> _What you should do_:
Within the records below, find each line with the word "petits" and copy it out.

> _Data records_:
↓
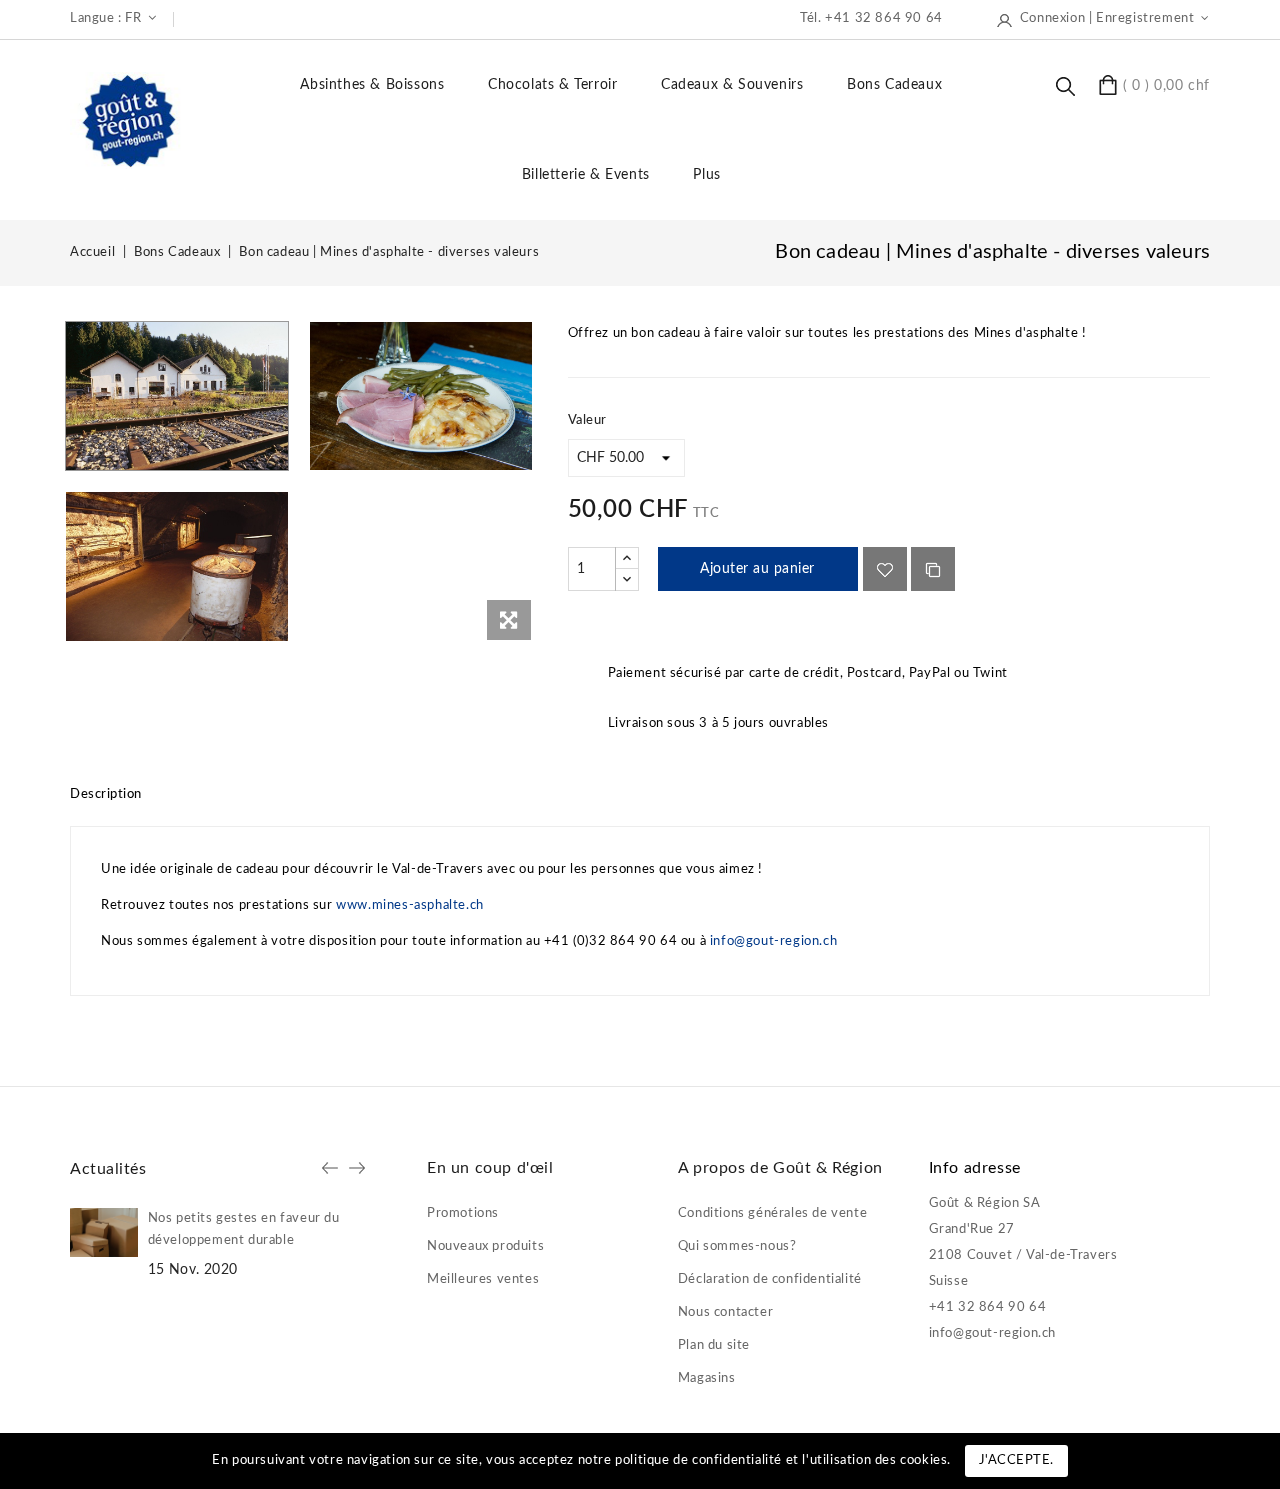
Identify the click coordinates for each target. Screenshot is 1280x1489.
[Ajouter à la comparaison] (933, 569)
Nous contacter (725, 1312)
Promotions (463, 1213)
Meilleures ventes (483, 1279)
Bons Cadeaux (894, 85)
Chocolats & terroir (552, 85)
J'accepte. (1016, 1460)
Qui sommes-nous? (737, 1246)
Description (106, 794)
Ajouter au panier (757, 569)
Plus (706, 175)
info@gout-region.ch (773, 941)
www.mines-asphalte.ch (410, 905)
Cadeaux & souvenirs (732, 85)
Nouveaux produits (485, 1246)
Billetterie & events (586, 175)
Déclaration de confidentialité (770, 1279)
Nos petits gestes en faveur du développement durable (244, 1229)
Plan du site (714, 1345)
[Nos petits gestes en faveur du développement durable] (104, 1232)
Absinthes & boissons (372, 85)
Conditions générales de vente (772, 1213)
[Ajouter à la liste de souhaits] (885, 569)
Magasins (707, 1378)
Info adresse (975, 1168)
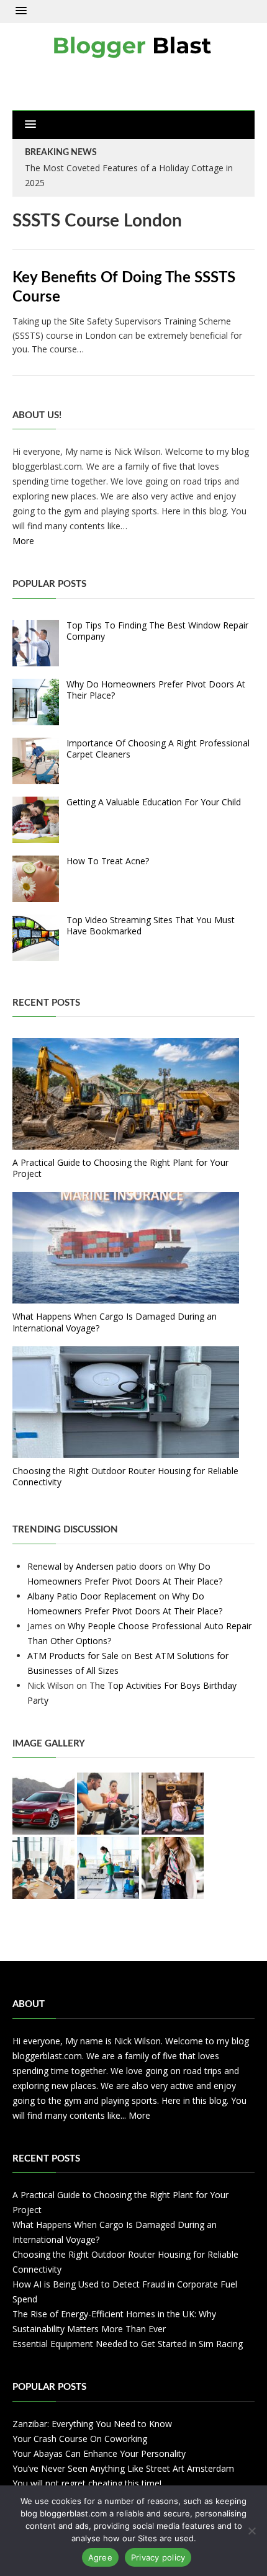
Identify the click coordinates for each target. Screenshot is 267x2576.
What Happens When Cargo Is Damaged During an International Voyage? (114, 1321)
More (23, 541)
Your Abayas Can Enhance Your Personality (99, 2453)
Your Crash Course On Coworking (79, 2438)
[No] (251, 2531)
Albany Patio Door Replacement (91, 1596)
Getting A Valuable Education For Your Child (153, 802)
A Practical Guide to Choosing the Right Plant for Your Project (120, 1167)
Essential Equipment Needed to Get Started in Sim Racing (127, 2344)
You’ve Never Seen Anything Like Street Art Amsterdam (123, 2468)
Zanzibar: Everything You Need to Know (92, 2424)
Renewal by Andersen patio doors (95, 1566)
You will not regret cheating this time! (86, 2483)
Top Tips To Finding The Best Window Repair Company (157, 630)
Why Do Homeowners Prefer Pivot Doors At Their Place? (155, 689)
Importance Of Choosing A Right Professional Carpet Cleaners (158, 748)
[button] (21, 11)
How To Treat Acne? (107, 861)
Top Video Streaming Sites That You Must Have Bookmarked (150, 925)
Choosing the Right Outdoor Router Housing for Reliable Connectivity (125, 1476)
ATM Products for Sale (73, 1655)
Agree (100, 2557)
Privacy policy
↑
> _Output of the task_:
Nos petits gestes en faveur du développement durable (244, 1229)
[Nos petits gestes en faveur du développement durable] (104, 1232)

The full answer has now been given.